Provided records below:

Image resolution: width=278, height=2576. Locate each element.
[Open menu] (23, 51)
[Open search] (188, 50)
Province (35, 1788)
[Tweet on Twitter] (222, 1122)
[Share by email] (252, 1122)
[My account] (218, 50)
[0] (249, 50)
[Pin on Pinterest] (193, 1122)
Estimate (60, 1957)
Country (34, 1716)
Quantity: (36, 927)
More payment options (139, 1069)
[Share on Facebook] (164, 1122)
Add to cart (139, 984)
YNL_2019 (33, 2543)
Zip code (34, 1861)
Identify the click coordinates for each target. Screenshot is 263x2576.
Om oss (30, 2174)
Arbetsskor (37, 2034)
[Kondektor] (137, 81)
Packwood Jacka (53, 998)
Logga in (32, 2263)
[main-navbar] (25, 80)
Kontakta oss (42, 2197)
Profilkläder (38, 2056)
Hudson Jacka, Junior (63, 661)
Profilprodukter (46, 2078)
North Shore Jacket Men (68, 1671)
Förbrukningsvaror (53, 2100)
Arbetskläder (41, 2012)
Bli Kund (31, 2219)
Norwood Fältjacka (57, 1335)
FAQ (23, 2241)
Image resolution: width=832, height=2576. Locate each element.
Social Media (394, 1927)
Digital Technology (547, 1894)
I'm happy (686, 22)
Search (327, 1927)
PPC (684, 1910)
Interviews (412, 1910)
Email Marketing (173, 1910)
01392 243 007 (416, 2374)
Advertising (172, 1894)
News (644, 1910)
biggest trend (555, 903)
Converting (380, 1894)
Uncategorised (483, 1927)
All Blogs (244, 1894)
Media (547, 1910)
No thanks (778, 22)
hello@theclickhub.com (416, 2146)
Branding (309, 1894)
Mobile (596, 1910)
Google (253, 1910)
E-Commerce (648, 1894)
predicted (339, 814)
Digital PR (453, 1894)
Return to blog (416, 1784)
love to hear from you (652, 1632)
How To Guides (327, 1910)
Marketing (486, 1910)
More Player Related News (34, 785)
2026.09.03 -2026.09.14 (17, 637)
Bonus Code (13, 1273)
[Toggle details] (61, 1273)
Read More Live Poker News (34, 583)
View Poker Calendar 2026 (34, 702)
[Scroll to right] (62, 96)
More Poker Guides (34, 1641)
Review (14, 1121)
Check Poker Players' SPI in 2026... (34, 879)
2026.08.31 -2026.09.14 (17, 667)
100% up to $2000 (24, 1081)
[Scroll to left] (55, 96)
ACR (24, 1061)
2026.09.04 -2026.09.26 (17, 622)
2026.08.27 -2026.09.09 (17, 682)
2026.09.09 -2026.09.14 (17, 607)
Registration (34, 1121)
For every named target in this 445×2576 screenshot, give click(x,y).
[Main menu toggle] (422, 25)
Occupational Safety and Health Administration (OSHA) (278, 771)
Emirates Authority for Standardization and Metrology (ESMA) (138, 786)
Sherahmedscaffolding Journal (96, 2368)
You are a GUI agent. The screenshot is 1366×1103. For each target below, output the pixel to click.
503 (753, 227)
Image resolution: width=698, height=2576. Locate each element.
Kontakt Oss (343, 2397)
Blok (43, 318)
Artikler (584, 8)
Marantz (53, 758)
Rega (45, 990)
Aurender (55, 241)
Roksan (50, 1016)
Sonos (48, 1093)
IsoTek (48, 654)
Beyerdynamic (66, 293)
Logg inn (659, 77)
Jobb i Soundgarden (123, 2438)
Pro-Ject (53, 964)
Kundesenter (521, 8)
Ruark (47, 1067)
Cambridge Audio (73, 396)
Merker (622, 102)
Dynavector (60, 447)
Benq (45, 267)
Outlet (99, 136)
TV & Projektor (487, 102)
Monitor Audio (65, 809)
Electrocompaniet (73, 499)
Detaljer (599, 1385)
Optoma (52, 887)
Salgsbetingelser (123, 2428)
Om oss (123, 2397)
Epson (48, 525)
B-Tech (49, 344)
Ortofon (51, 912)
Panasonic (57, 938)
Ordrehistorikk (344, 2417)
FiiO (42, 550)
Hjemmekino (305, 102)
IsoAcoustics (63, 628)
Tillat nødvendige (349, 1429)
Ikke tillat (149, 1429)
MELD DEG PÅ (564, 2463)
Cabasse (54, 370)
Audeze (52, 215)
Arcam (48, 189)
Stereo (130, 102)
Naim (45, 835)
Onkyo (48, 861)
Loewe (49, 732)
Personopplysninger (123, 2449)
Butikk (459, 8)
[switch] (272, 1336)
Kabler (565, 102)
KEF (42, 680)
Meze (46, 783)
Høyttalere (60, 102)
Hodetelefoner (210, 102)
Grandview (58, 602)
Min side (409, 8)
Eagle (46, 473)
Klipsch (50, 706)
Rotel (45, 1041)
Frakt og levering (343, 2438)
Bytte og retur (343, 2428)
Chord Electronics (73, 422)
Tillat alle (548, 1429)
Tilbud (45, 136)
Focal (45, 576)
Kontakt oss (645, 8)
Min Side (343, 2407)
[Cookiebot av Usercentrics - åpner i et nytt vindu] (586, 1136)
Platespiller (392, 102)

End of Provided records.

- Your instructions: Make sure every record is repeated exactly.

- Exercise output:
Image resolution: width=278, height=2576. Locate each element.
[Open menu] (23, 51)
[Open search] (188, 50)
Province (35, 1788)
[Tweet on Twitter] (222, 1122)
[Share by email] (252, 1122)
[My account] (218, 50)
[0] (249, 50)
[Pin on Pinterest] (193, 1122)
Estimate (60, 1957)
Country (34, 1716)
Quantity: (36, 927)
More payment options (139, 1069)
[Share on Facebook] (164, 1122)
Add to cart (139, 984)
YNL_2019 (33, 2543)
Zip code (34, 1861)
Identify the click coordinates for each target. Screenshot is 263x2576.
Om oss (30, 2174)
Arbetsskor (37, 2034)
[Kondektor] (137, 81)
Packwood Jacka (53, 998)
Logga in (32, 2263)
[main-navbar] (25, 80)
Kontakta oss (42, 2197)
Profilkläder (38, 2056)
Hudson Jacka, Junior (63, 661)
Profilprodukter (46, 2078)
North Shore Jacket Men (68, 1671)
Förbrukningsvaror (53, 2100)
Arbetskläder (41, 2012)
Bli Kund (31, 2219)
Norwood Fältjacka (57, 1335)
FAQ (23, 2241)
Image resolution: width=832, height=2576. Locate each element.
Social Media (394, 1927)
Digital Technology (547, 1894)
I'm happy (686, 22)
Search (327, 1927)
PPC (684, 1910)
Interviews (412, 1910)
Email Marketing (173, 1910)
01392 243 007 (416, 2374)
Advertising (172, 1894)
News (644, 1910)
biggest trend (555, 903)
Converting (380, 1894)
Uncategorised (483, 1927)
All Blogs (244, 1894)
Media (547, 1910)
No thanks (778, 22)
hello@theclickhub.com (416, 2146)
Branding (309, 1894)
Mobile (596, 1910)
Google (253, 1910)
E-Commerce (648, 1894)
predicted (339, 814)
Digital PR (453, 1894)
Return to blog (416, 1784)
love to hear from you (652, 1632)
How To Guides (327, 1910)
Marketing (486, 1910)
More Player Related News (34, 785)
2026.09.03 -2026.09.14 (17, 637)
Bonus Code (13, 1273)
[Toggle details] (61, 1273)
Read More Live Poker News (34, 583)
View Poker Calendar 2026 (34, 702)
[Scroll to right] (62, 96)
More Poker Guides (34, 1641)
Review (14, 1121)
Check Poker Players' SPI in 2026... (34, 879)
2026.08.31 -2026.09.14 (17, 667)
100% up to $2000 (24, 1081)
[Scroll to left] (55, 96)
ACR (24, 1061)
2026.09.04 -2026.09.26 (17, 622)
2026.08.27 -2026.09.09 (17, 682)
2026.09.09 -2026.09.14 (17, 607)
Registration (34, 1121)
For every named target in this 445×2576 screenshot, give click(x,y).
[Main menu toggle] (422, 25)
Occupational Safety and Health Administration (OSHA) (278, 771)
Emirates Authority for Standardization and Metrology (ESMA) (138, 786)
Sherahmedscaffolding Journal (96, 2368)
You are a GUI agent. The screenshot is 1366×1103. For each target below, output the pixel to click.
503 (753, 227)
Image resolution: width=698, height=2576. Locate each element.
Kontakt Oss (343, 2397)
Blok (43, 318)
Artikler (584, 8)
Marantz (53, 758)
Rega (45, 990)
Aurender (55, 241)
Roksan (50, 1016)
Sonos (48, 1093)
IsoTek (48, 654)
Beyerdynamic (66, 293)
Logg inn (659, 77)
Jobb i Soundgarden (123, 2438)
Pro-Ject (53, 964)
Kundesenter (521, 8)
Ruark (47, 1067)
Cambridge Audio (73, 396)
Merker (622, 102)
Dynavector (60, 447)
Benq (45, 267)
Outlet (99, 136)
TV & Projektor (487, 102)
Monitor Audio (65, 809)
Electrocompaniet (73, 499)
Detaljer (599, 1385)
Optoma (52, 887)
Salgsbetingelser (123, 2428)
Om oss (123, 2397)
Epson (48, 525)
B-Tech (49, 344)
Ortofon (51, 912)
Panasonic (57, 938)
Ordrehistorikk (344, 2417)
FiiO (42, 550)
Hjemmekino (305, 102)
IsoAcoustics (63, 628)
Tillat nødvendige (349, 1429)
Ikke tillat (149, 1429)
MELD DEG PÅ (564, 2463)
Cabasse (54, 370)
Audeze (52, 215)
Arcam (48, 189)
Stereo (130, 102)
Naim (45, 835)
Onkyo (48, 861)
Loewe (49, 732)
Personopplysninger (123, 2449)
Butikk (459, 8)
[switch] (272, 1336)
Kabler (565, 102)
KEF (42, 680)
Meze (46, 783)
Høyttalere (60, 102)
Hodetelefoner (210, 102)
Grandview (58, 602)
Min side (409, 8)
Eagle (46, 473)
Klipsch (50, 706)
Rotel (45, 1041)
Frakt og levering (343, 2438)
Bytte og retur (343, 2428)
Chord Electronics (73, 422)
Tillat alle (548, 1429)
Tilbud (45, 136)
Focal (45, 576)
Kontakt oss (645, 8)
Min Side (343, 2407)
[Cookiebot av Usercentrics - åpner i et nytt vindu] (586, 1136)
Platespiller (392, 102)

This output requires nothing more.